Через несколько минут он остановился перед довольно большим домом, окруженным содержавшимся в порядке садом. Внешность дома показывала, что хозяин его — человек по меньшей мере состоятельный.
Калитка была приотворена. Незнакомец вошел в нее и затворил изнутри; затем он уверенным шагом прошел через сад, где не встретил ни души, вошел в прихожую, повернул направо и остановился в скромно, но уютно обставленной комнате. Здесь он снял с себя сарапе и шляпу, положил то и другое на кресло, а сам бросился на длинную кушетку и с наслаждением потянулся, как человек, почувствовавший, что наконец-то после долгого и трудного пути он добрался до желанного отдыха, может расправить усталые члены и расположиться как ему угодно. Разлегшись поудобнее, он скрутил сигаретку из маисового листа, высек из кремня огонь огнивом в золотой оправе, которое он достал из кармана, и скоро исчез в облаках синеватого дыма, окружившего его словно ореолом. Откинувшись на спинку кушетки, незнакомец погрузился в то состояние, которое итальянцы называют dolce far niente, испанцы — сиеста, турки — кейф, но для которого в языках более северных, закаленных суровым климатом народов не нашлось подходящего названия по той простой причине, что подобное состояние им неведомо.

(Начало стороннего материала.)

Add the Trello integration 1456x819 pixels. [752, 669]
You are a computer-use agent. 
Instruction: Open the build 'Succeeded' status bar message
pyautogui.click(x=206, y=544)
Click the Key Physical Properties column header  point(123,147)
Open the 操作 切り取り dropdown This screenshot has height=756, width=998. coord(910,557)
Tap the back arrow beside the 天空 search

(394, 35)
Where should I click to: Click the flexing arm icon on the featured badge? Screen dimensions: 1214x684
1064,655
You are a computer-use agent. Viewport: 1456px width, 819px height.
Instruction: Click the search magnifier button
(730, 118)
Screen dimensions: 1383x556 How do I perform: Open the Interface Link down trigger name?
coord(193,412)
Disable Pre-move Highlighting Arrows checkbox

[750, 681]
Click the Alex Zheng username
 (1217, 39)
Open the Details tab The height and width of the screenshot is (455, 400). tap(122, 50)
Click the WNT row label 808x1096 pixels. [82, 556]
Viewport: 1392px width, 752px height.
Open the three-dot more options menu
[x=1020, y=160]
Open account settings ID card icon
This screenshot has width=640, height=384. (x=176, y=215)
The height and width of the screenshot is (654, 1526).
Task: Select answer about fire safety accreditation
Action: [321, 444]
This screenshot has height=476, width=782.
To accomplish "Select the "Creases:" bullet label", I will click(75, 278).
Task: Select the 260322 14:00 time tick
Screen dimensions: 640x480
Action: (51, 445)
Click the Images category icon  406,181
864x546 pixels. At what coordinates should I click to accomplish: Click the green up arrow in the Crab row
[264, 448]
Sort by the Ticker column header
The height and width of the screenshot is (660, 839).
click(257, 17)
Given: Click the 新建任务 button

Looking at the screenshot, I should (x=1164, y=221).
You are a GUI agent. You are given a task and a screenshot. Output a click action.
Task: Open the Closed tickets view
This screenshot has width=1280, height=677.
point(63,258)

Незнакомец едва успел выкурить половину сигаретки, как в комнате появилось новое лицо. Это вновь вошедшее лицо, казалось, не замечало первого, но сделало то же самое: скинуло сарапе, растянулось на кушетке и принялось курить. Но тотчас же вслед за этим на песке садовой дорожки раздался скрип шагов третьего лица, затем четвертого, пятого, и не прошло и часа, как в комнате собралось двадцать человек. Эти двадцать человек беззаботно курили; каждый расположился, как ему казалось удобнее, но ни один из них не проронил ни слова, как будто в комнате не было других лиц, к кому можно было бы обратиться с разговором. Комната мало-помалу наполнялась густым табачным дымом, тянувшимся понемногу в открытые окна. Часы на камине наконец пробили шесть.
Не успел умолкнуть звук последнего удара, как все присутствующие, как бы по данному сигналу, бросили свои сигаретки и поднялись с такой быстротой, какой вовсе нельзя было ожидать от них за полминуты перед тем, судя по их небрежным позам. В то же время отворилась потайная дверь в стене, и на пороге появился человек.
Этот человек был высок ростом, строен и изящно сложен. По-видимому, он был еще очень молод. Бархатная черная полумаска скрывала верхнюю часть его лица. Что же касается его остального костюма, то он ничем не отличался от костюмов других собравшихся: за узко затянутый пояс из шелковых лент были заткнуты пара длинных пистолетов и кинжал.
При появлении человека в маске по собравшимся пробежала словно электрическая искра. Он высоко поднял голову, скрестил на груди руки, надменно откинулся назад и обвел всех долгим, проницательным взглядом, горевшим сквозь прорези в маске.
— Благодарю вас, господа, за вашу точность — ни один из вас не заставил ждать себя. Восьмой раз созываю я вас за этот месяц, и вы каждый раз точно и быстро откликаетесь на мой зов. Благодарю вас от имени отечества, господа.
Присутствующие молча поклонились.
После некоторой паузы человек в маске начал вновь:
— Время не терпит, господа, положение с минуты на минуту становится все серьезнее. Сегодня вопрос уже не о каком-либо отдельном отважном, смелом предприятии: пришел час нанести врагу последний, решительный удар! Готовы ли вы?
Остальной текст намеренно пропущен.